To Anthropic’s credit, they’re upfront about it. They say NLAs hallucinate. They say to read the explanations for themes rather than specific claims, and to corroborate with other interpretability methods. The corroboration step doesn’t fix the underlying problem, though. The other interpretability methods also don’t have ground truth. Sparse autoencoders don’t have ground truth (the previous mech-interp hotness, where you find sparse “features” inside the model, also a process with no anchor outside itself). Attribution graphs don’t have ground truth. The whole field of mechanistic interpretability is, in a real sense, exploring a process nobody has direct access to. Five flashlights in the same dark room pointing at the same shape don’t make the shape visible. They just mean five flashlights agreed.
What This Actually Is
None of this makes NLAs useless, exactly. It makes them something other than what they look like. They look like a mind reader. What they are is two improv actors agreeing on the scene, with the rest of us reading the English they produce and taking notes.

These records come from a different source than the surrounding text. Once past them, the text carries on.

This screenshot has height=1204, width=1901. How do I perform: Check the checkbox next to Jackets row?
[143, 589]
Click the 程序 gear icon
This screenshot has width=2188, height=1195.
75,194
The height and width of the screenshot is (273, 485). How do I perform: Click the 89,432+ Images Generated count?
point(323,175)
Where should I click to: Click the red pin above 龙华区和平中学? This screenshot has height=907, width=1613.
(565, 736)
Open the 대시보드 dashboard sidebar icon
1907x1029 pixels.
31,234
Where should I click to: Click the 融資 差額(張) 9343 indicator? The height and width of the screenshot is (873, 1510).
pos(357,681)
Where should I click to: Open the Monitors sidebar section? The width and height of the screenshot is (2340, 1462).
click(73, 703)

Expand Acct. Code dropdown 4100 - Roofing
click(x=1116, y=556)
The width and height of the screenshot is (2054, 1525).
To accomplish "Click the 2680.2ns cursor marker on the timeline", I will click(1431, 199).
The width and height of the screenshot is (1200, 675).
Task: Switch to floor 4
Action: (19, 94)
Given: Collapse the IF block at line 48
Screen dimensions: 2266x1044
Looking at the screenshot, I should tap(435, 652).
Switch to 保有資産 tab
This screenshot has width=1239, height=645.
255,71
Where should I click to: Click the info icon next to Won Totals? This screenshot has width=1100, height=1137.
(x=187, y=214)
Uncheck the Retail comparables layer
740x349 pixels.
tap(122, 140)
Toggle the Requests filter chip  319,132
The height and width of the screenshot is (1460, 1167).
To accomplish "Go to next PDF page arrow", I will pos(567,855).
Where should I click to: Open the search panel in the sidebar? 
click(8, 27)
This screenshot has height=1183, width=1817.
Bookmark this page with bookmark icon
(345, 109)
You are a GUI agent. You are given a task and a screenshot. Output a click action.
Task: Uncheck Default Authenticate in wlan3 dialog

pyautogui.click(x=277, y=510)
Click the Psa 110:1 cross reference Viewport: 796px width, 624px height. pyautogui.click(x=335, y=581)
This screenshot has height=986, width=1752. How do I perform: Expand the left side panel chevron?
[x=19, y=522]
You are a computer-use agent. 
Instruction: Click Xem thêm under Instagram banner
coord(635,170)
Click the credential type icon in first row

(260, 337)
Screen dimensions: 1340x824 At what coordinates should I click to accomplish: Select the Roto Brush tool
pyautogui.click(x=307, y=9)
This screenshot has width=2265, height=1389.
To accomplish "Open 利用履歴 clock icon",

Sonar can’t see submarines either, but the readings are testable: you drop a sub at a known location, ping it, check whether the reading matches. NLAs don’t have anything like that. The verbalizer’s English isn’t testable against anything outside the loop it was trained inside.
There’s a way to falsify this, in principle. Show me an NLA output that predicts behavior the model hasn’t yet exhibited, where the prediction holds up under test. Show me an intervention where removing an NLA-described feature from the model changes behavior in the way the NLA description would predict. Either of those would move me. Until one of them happens, the explanations are confidence-shaped narration of behavior we already had.
It’s not interpretation. It’s self-referential improv. Whether that’s useful or not feels... debatable. At least to me, but anthropic seems to find value in it, and I don’t have a big enough ego to discount that... I just... don’t see it so far.